Passage provided:

▼

Poclain produced excavators, and was a leader on the French and world market thanks to a revolutionary hydraulic motor. The Batailles were forced to sell the company to Case in 1974, an American company, which then took over completely in 1987, leaving them (the Batailles) only the hydraulics division, which is still trading today.

Poclain makes radial piston hydraulic motors, which are mostly used in industrial and off highway vehicles.

==History==
The company started in the excavator business in 1948 in France, when they built a loader unit on a Dodge 4x4 chassis, followed by a hydraulic excavator, the TU, in 1951. This was built on a two-wheeled trailer and powered from the towing tractor. Over 1000 were sold before a new design was introduced in 1956, the TO. By 1961 they had sold over 400 units, and moved into the German market, the TY and TYA being introduced that year. The German firm O&K also introduced the RH5, their first hydraulic machine, in 1961.

The TY45, a revolutionary design, was also introduced in 1961. This machine featured a full 360 deg rotating excavator on a three-wheeled tricycle undercarriage. Over the next 21 years of production 30,000 were built.

▲

Work to complete: In the Poclain text, what kind of undercarriage did the TY45 excavator sit on? These items come from a different source than the Poclain text.

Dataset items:
▼

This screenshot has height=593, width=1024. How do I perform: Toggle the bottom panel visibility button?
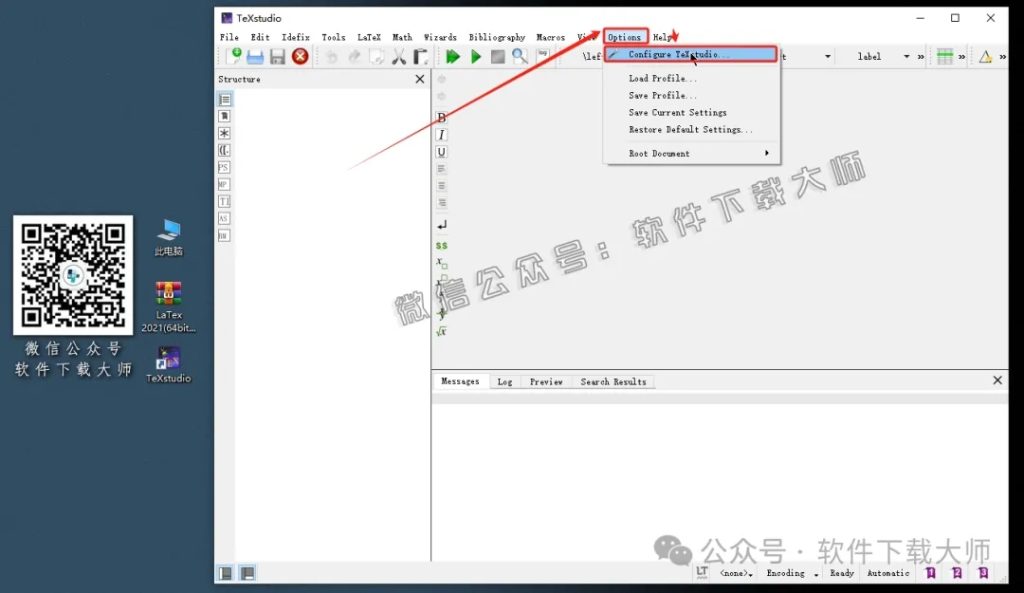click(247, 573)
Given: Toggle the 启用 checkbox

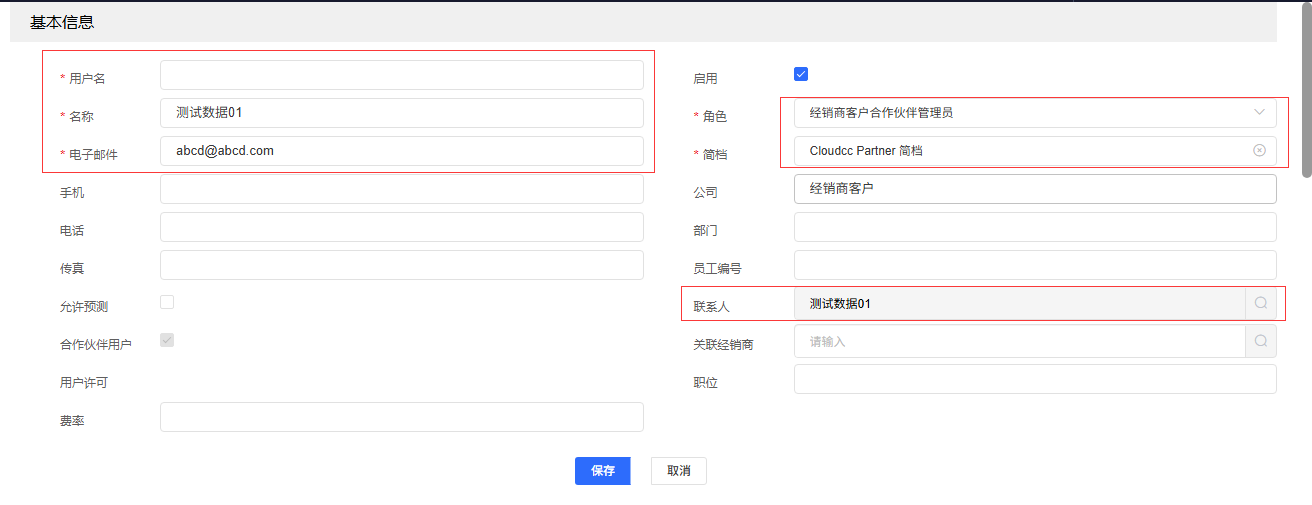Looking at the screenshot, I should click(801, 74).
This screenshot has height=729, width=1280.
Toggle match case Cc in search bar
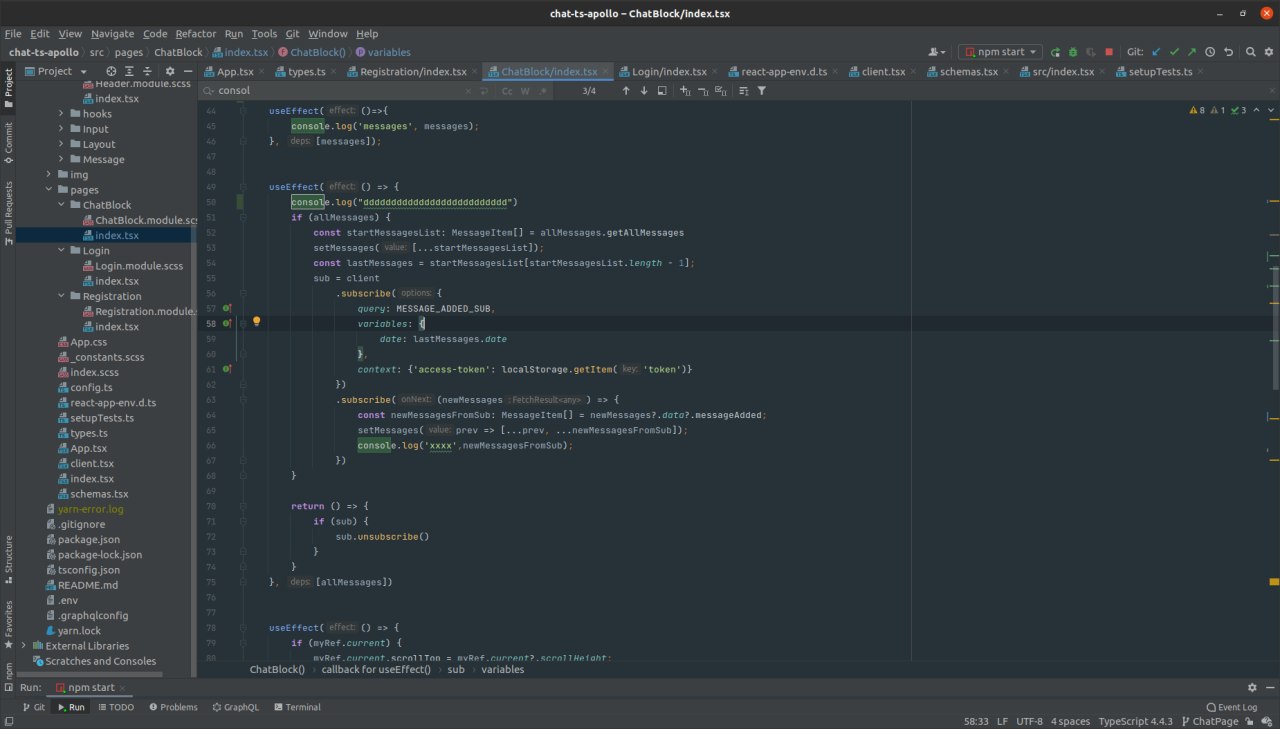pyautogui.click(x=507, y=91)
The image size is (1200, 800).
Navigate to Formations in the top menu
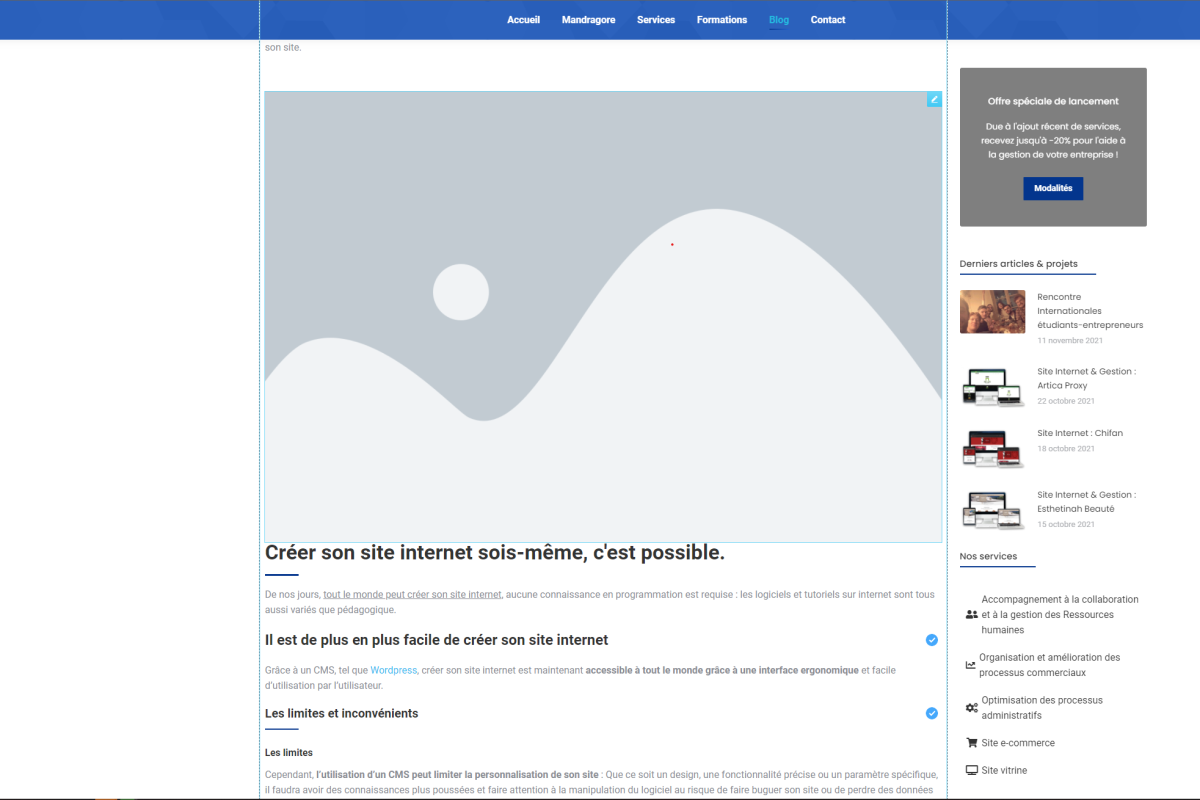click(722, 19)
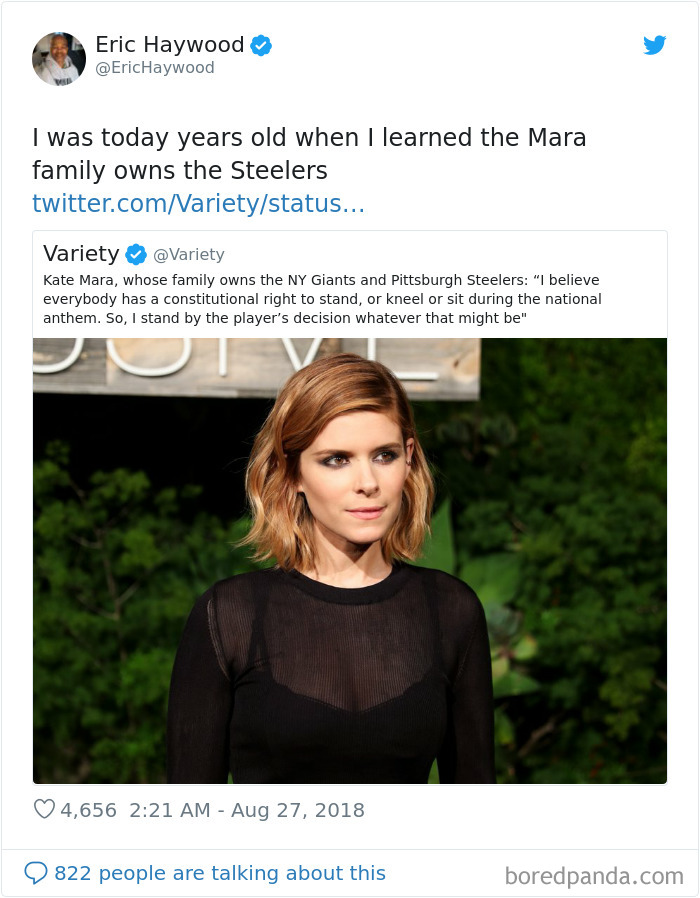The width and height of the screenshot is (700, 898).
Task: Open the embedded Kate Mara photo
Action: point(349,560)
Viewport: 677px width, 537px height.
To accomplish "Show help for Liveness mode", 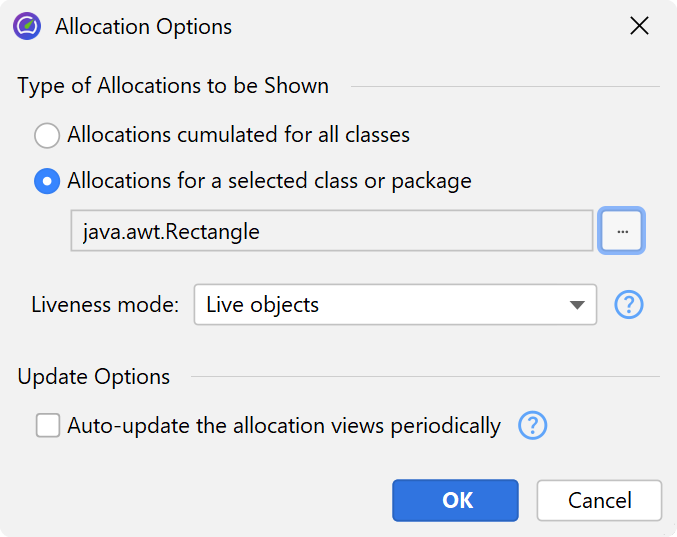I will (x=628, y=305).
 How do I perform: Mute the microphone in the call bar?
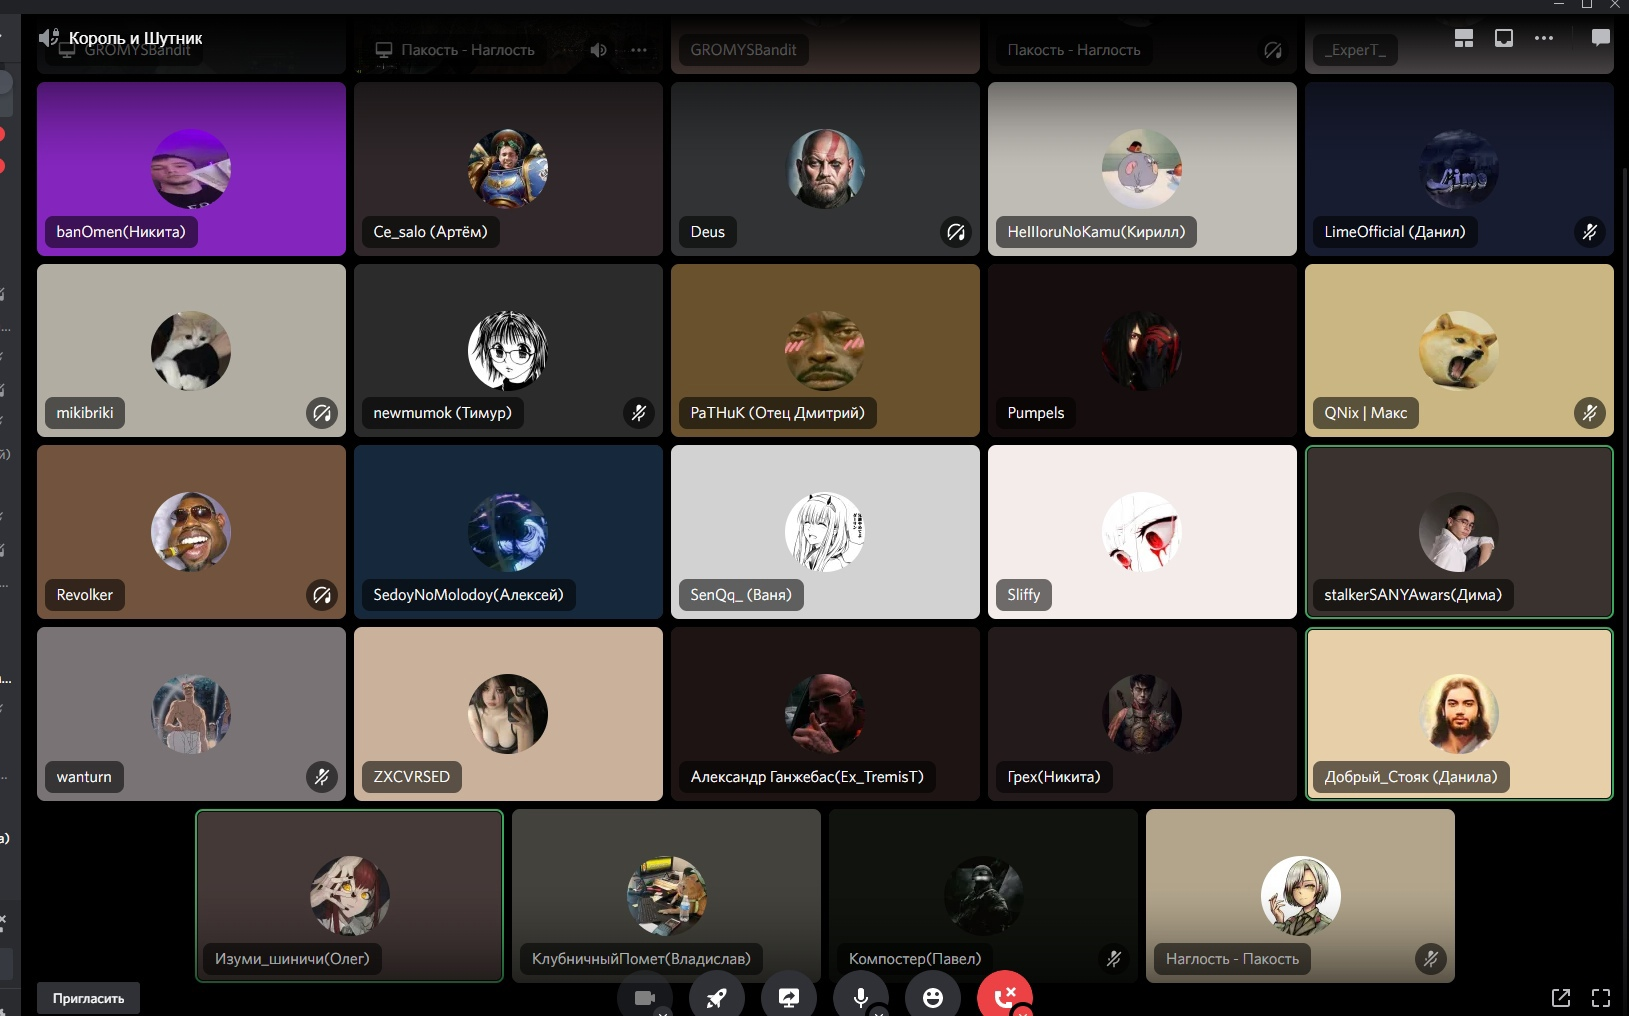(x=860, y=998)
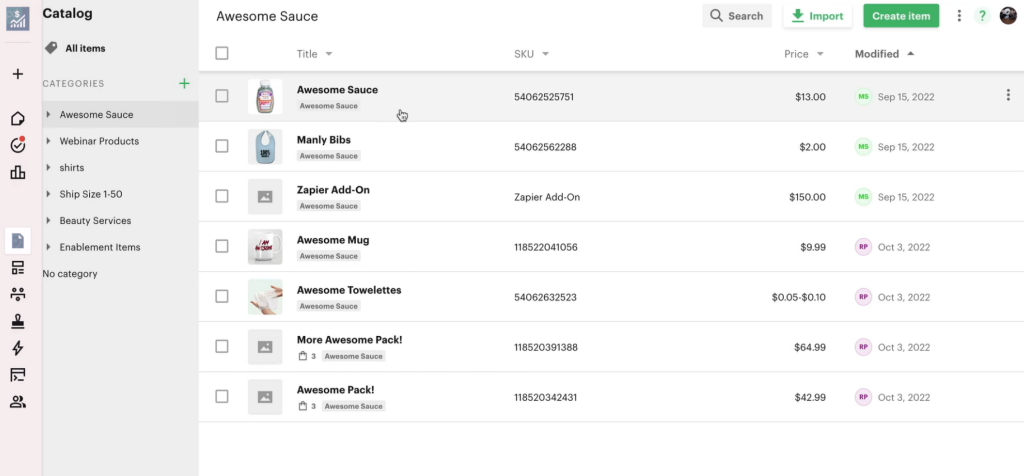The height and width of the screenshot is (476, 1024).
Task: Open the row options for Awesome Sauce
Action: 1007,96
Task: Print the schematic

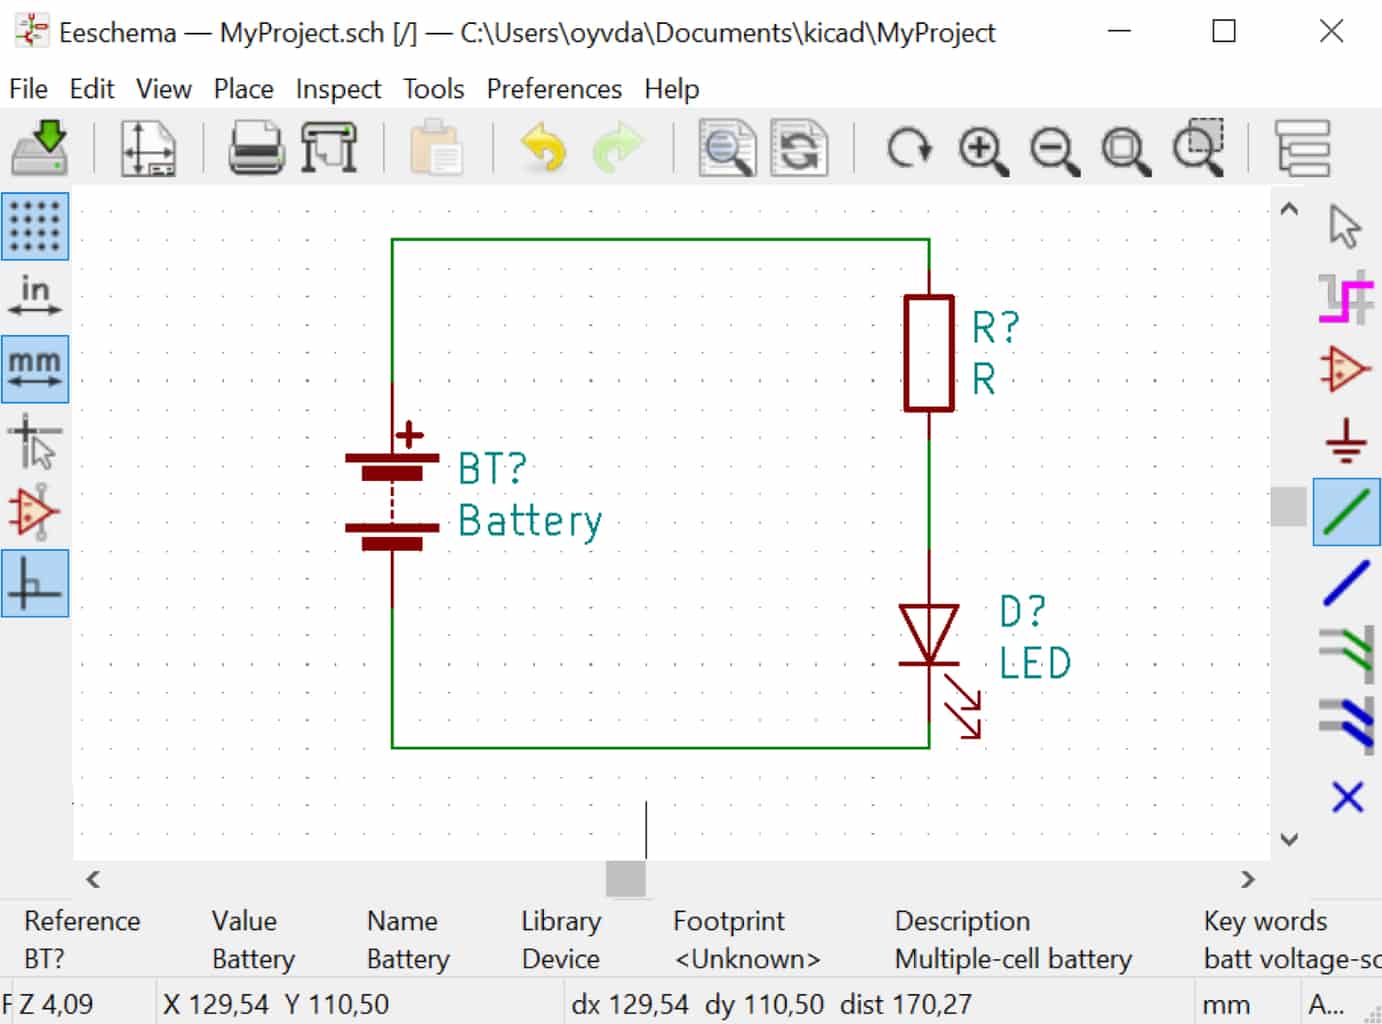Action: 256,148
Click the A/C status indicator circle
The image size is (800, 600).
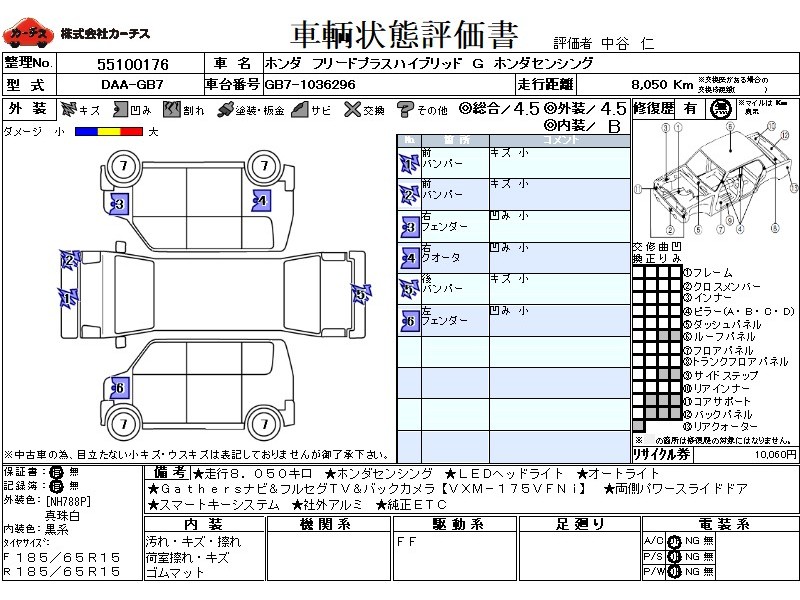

▲

Task response: A three-wheeled tricycle undercarriage.